▶ [INSTRUCTIONS TO FOLLOW]: In the data below, find the line containing "Ablehnen (430, 2554)" and the line containing "Write a Review [button]", then reproduce them and every line between, exactly. Omit pictures.

====

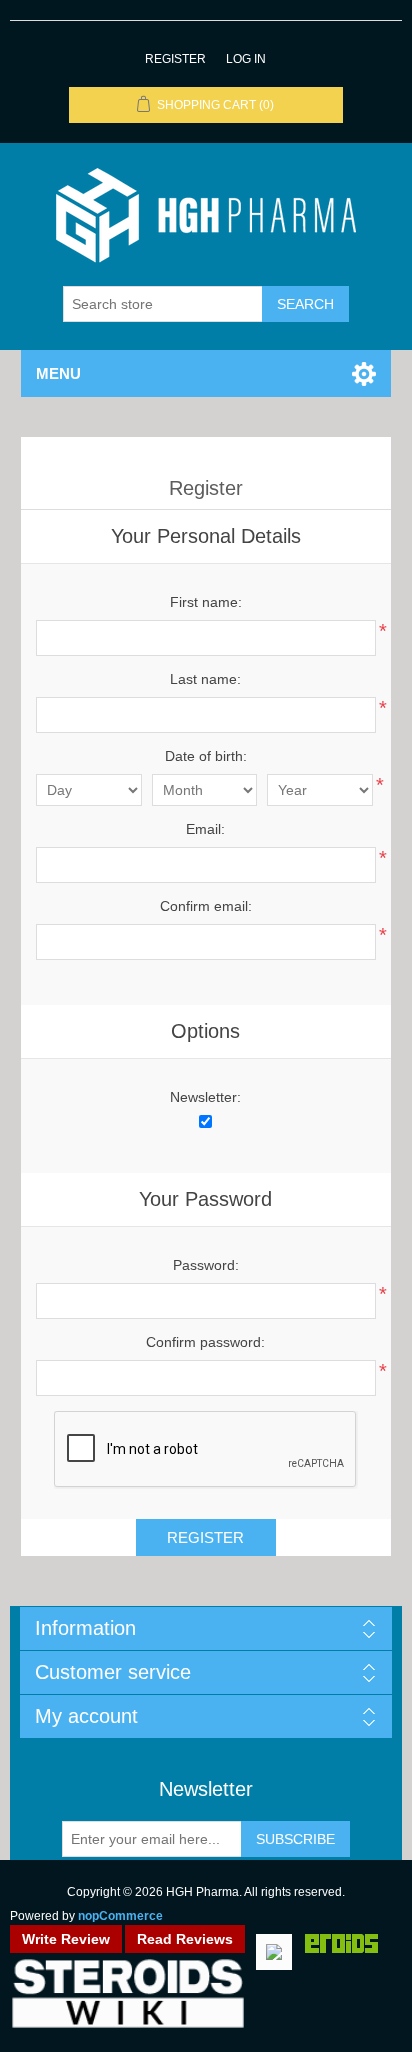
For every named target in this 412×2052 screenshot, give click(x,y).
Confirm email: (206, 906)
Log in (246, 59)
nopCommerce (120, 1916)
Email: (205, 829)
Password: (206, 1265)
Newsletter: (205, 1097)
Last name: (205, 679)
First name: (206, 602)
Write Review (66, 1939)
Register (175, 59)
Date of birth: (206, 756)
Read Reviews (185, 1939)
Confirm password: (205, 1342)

====

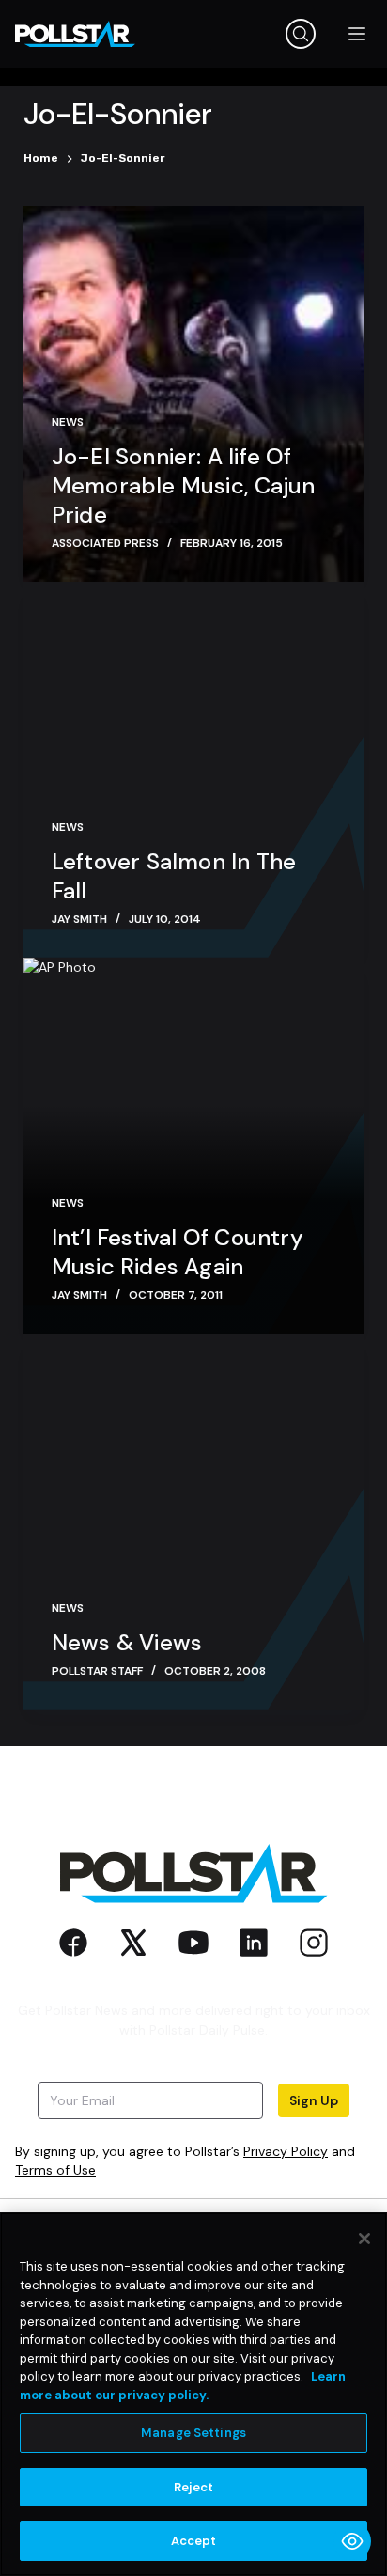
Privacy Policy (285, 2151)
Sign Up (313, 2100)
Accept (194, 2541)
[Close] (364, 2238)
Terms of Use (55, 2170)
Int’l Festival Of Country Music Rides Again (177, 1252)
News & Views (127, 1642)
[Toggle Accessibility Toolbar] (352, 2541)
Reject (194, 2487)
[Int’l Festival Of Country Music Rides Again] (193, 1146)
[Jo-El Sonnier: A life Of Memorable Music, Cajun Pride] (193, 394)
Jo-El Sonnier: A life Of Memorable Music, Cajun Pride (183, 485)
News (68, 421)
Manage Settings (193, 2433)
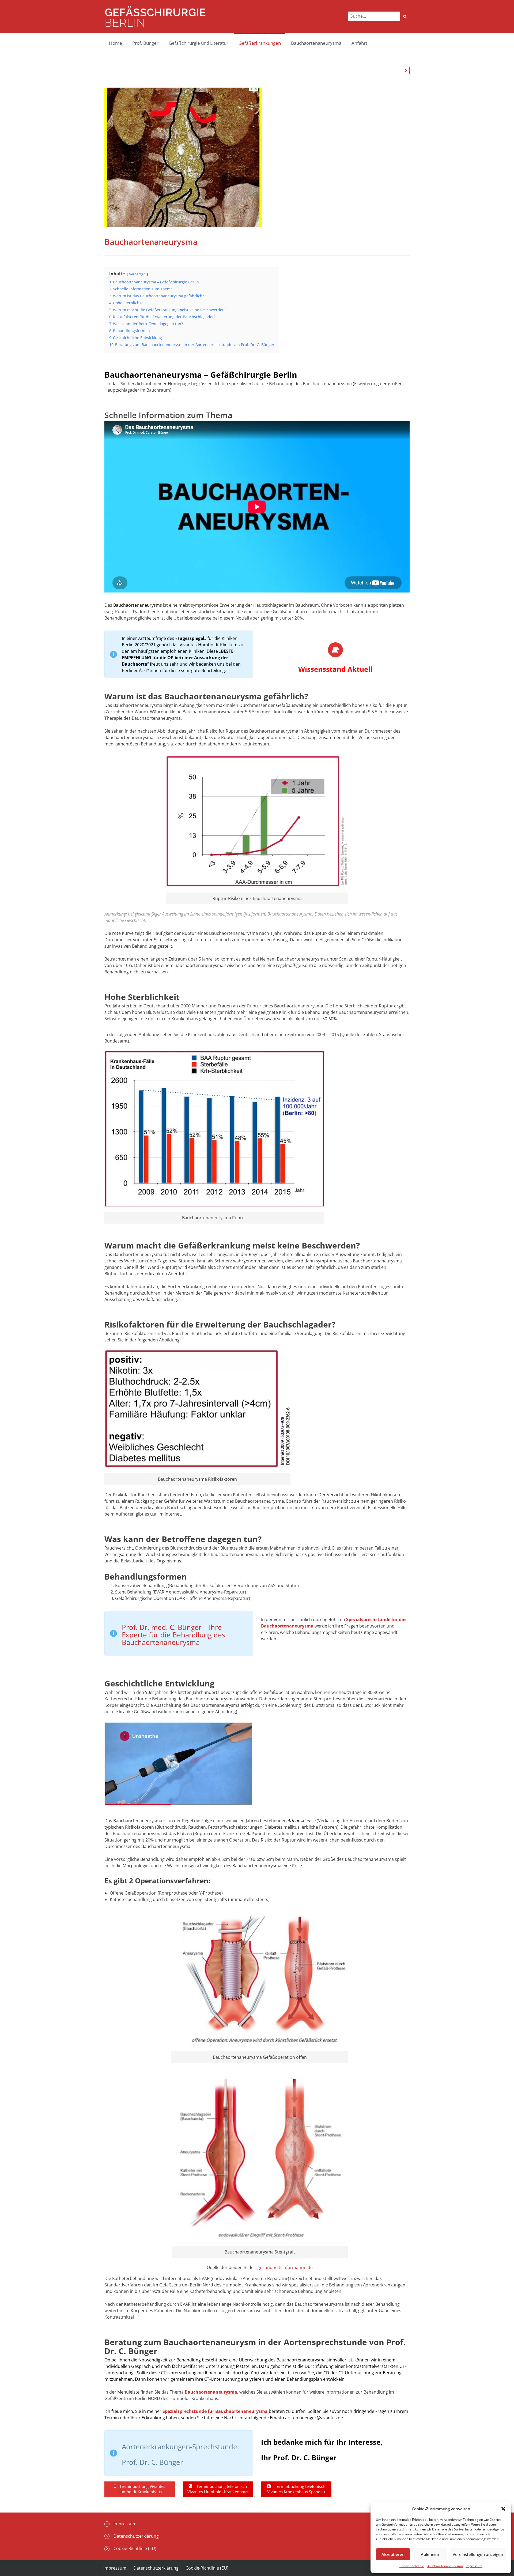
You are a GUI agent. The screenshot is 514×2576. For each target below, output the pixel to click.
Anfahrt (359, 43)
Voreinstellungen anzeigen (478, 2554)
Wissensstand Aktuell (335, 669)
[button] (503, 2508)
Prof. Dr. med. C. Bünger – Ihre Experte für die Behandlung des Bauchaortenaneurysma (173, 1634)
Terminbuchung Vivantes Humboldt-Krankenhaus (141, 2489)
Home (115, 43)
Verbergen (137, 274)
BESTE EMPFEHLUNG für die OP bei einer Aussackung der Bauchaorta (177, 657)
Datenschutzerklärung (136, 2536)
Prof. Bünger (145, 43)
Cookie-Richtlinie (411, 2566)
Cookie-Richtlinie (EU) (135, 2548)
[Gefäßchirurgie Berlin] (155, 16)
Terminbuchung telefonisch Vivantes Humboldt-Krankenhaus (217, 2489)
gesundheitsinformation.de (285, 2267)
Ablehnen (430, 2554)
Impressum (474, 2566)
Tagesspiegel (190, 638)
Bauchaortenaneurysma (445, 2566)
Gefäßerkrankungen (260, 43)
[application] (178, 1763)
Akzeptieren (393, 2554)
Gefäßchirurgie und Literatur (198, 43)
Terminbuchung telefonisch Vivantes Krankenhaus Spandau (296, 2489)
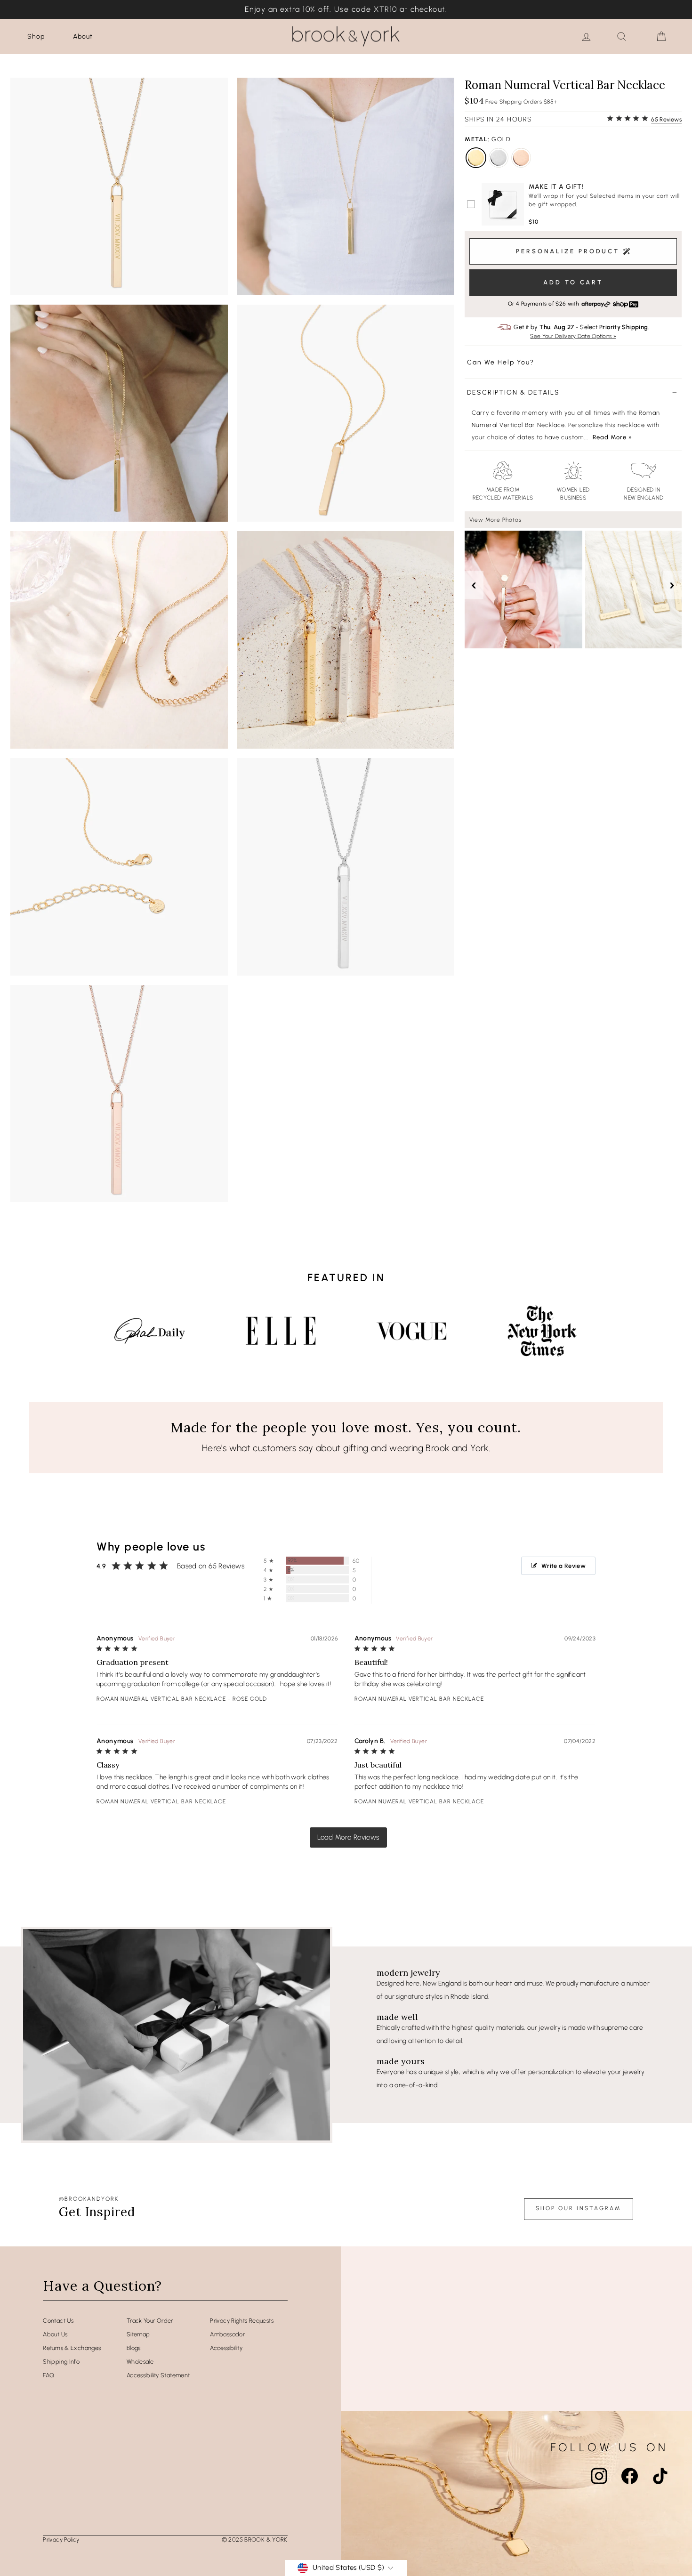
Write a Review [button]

====

▶ [RESULT OF THIS TASK]:
Ablehnen (430, 2554)
Impressum (474, 2566)
Tagesspiegel (190, 638)
Bauchaortenaneurysma (445, 2566)
Gefäßerkrankungen (260, 43)
[application] (178, 1763)
Akzeptieren (393, 2554)
Gefäßchirurgie und Literatur (198, 43)
Terminbuchung telefonisch Vivantes Krankenhaus Spandau (296, 2489)
Write a Review [button]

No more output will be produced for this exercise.